Young woman sitting on the grass looking out to the ocean

Throughout my childhood I knew I wanted to go in to some sort of charity work. I did various volunteering roles when I was younger and hoped that after university I would find the perfect charity to work for. But I ended up wanting to move to London and fell into recruitment. The experience I had that year was fantastic, and whilst I knew I wouldn't want to stay longer than a year, having that base line for my career and having built up my resilience it turned out to be a good place to stay. 

After a year I took a risk and moved to Northern Thailand. As a lot of my friends and family will tell you this was so out of character. I am someone who likes routine and a plan. I emailed a few charities before I left but only heard back from a few and all my Google searches showed that it would cost a fortune to volunteer. 

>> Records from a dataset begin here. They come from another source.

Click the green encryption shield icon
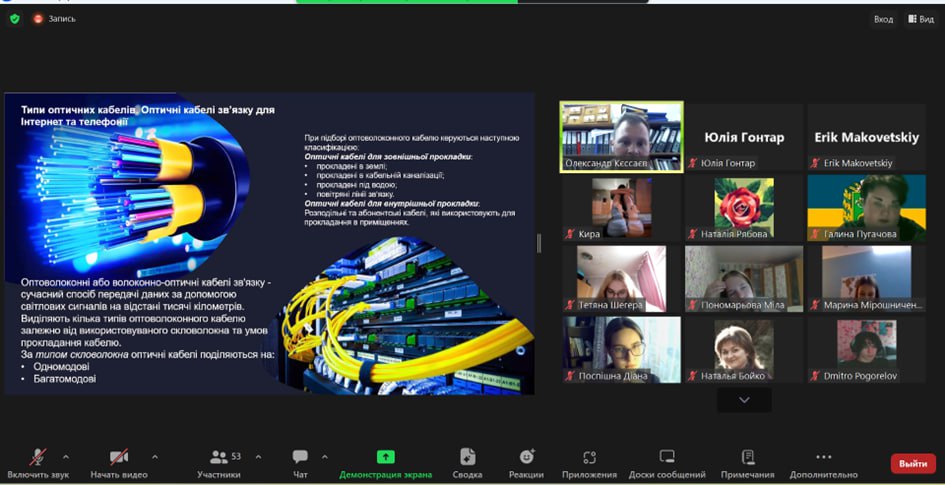Viewport: 945px width, 485px height. pyautogui.click(x=14, y=18)
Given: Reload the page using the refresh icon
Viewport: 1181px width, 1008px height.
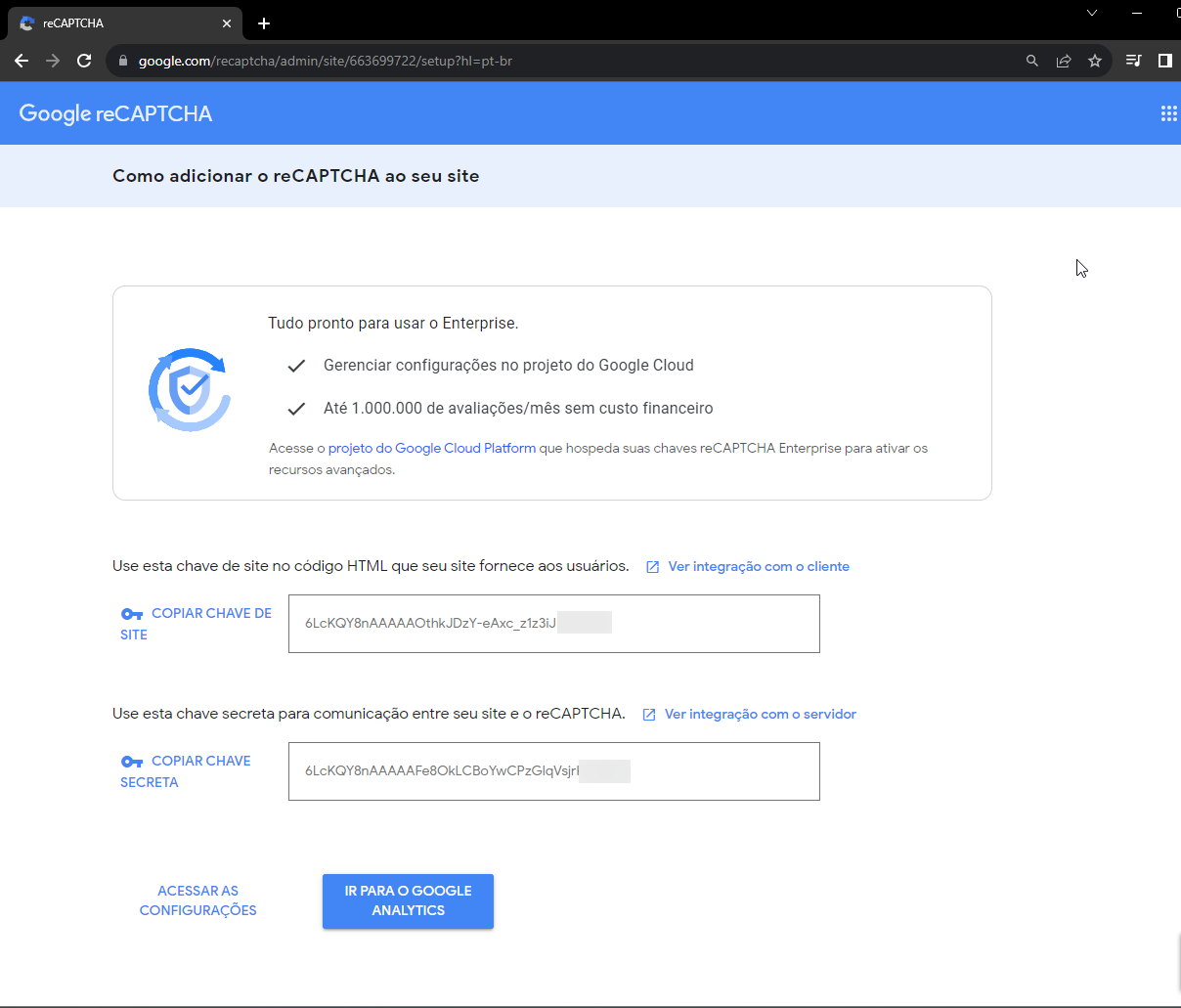Looking at the screenshot, I should (84, 60).
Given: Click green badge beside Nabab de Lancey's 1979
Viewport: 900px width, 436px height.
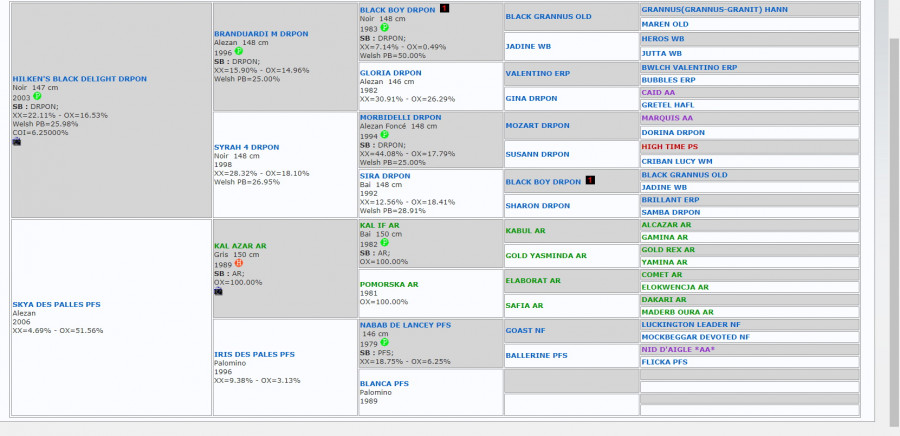Looking at the screenshot, I should tap(384, 343).
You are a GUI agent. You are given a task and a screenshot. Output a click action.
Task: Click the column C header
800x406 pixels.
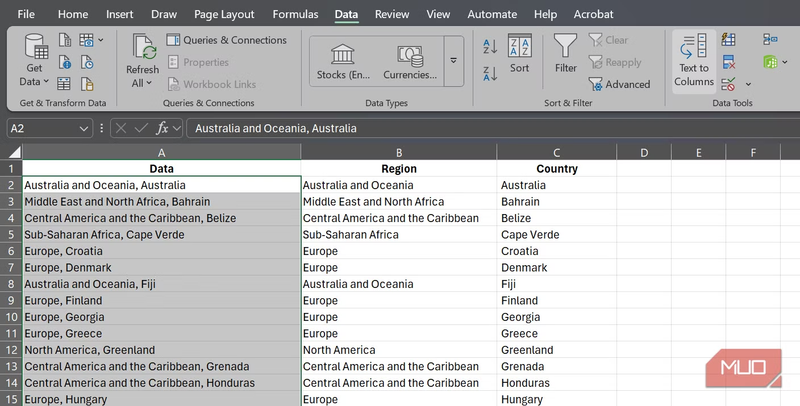tap(556, 152)
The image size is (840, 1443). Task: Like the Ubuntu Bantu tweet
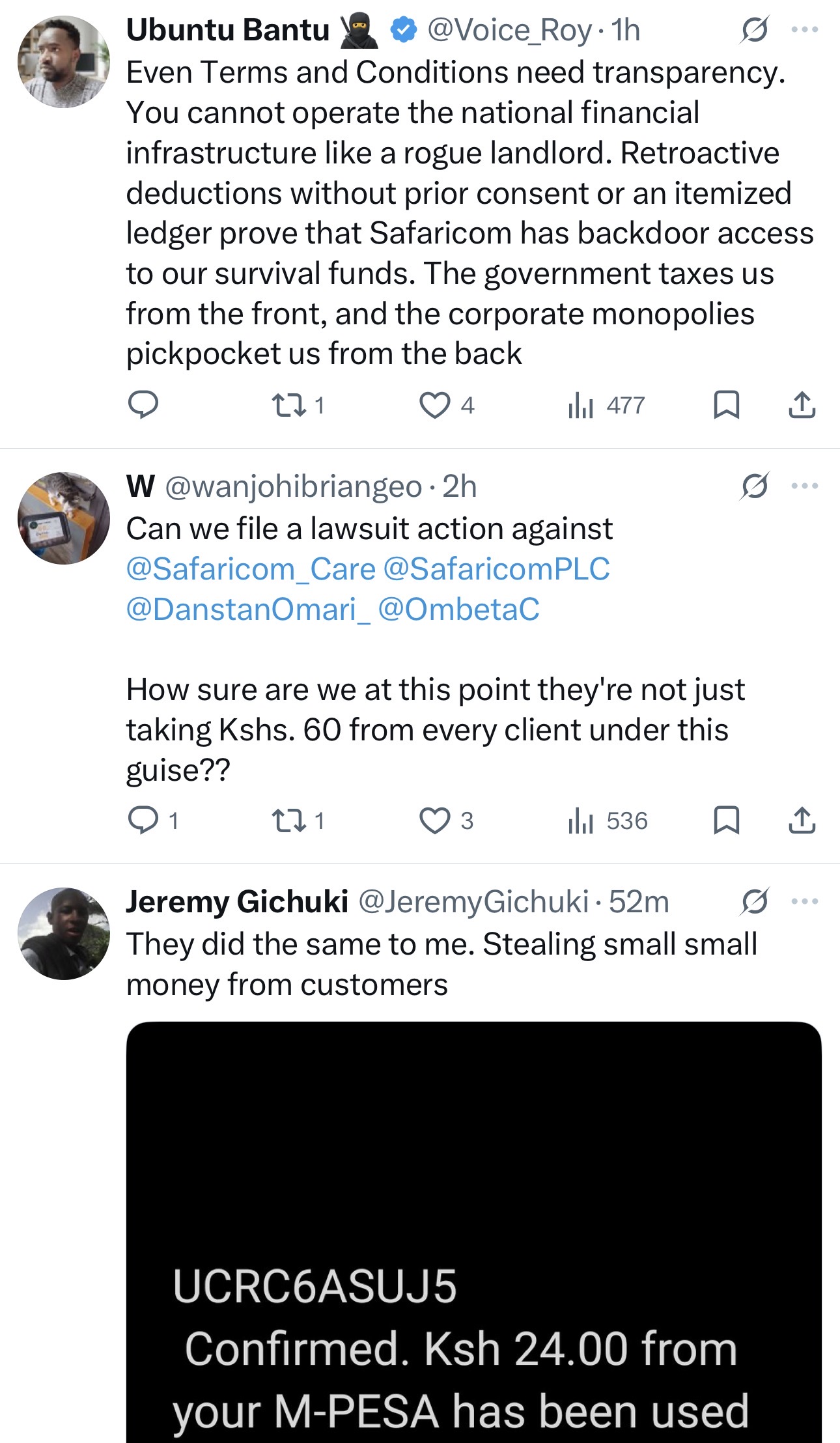(434, 404)
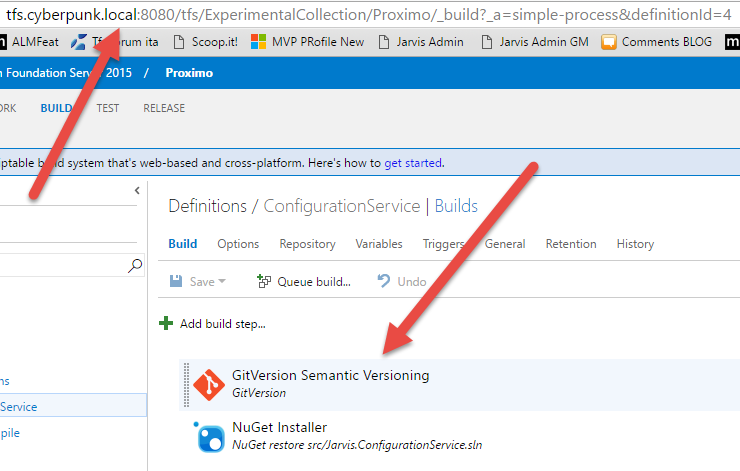Click the GitVersion Semantic Versioning step icon

point(209,385)
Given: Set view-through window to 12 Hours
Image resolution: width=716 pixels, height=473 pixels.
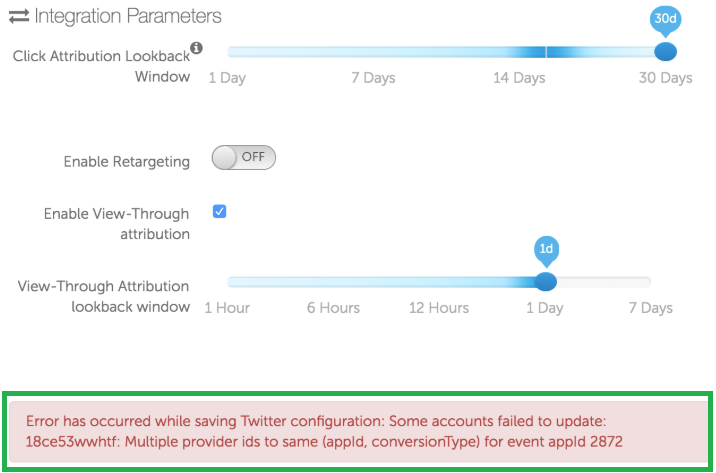Looking at the screenshot, I should click(439, 282).
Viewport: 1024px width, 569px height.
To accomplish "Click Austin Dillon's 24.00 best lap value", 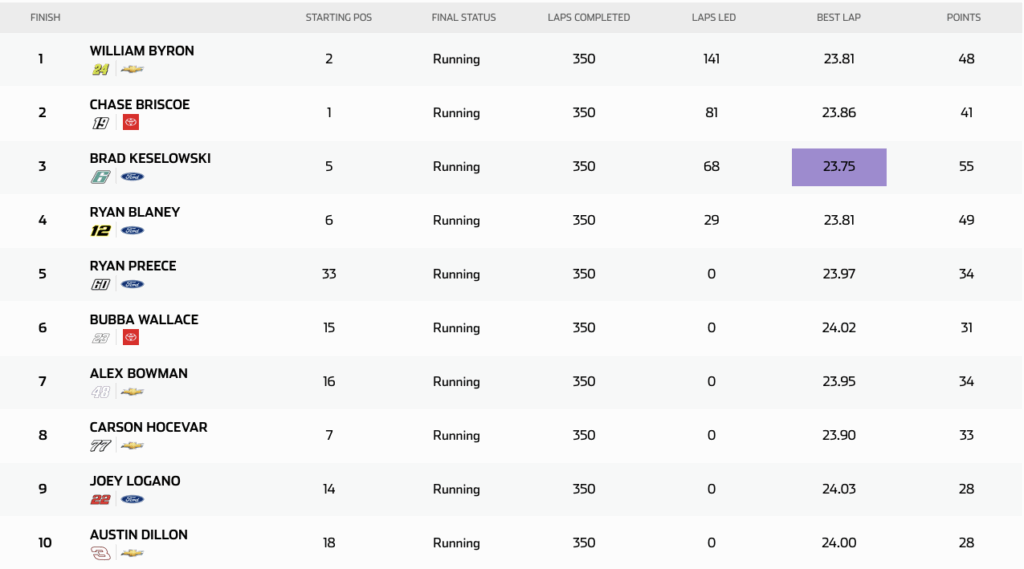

I was very lucky when I arrived. I moved to a small town in Northern Thailand where there was just one charity; Mercy International. I emailed the lady who ran the children's centre, met with her two days later on a Friday and began volunteering on the Tuesday. Mercy International is a charity in Thailand with three centres. I worked in the one in Phrae where there are about thirty children who have been abandoned or whose parents have died. It was an amazing year and I loved every moment. I had days when I would teach English, cook with the children, teach them sport and spend time loving them. One of the most memorable things I did was go to the Bangkok slums to pick up a baby. His mother was 17 and she did not want the  baby boy as she couldn't look after him. I remember when she handed the baby to me, just six days old and I cuddled him the entire way back to the centre. The year gave me huge experiences; I learnt how to adapt to new cultures and I learnt that my skill-set was more adaptable that I thought. After the time working in the centre I travelled around the rest of South East Asia. 

When I came back to England I was worried that I would not get a job but now that I had a clearer idea of what to do I narrowed down my job search and began to look for junior roles in charities and internships. I was lucky to get an internship at UNICEF which quickly turned in to a temporary job. Since leaving UNICEF I have worked in the external affairs team at Alzheimer's Society and loved every minute.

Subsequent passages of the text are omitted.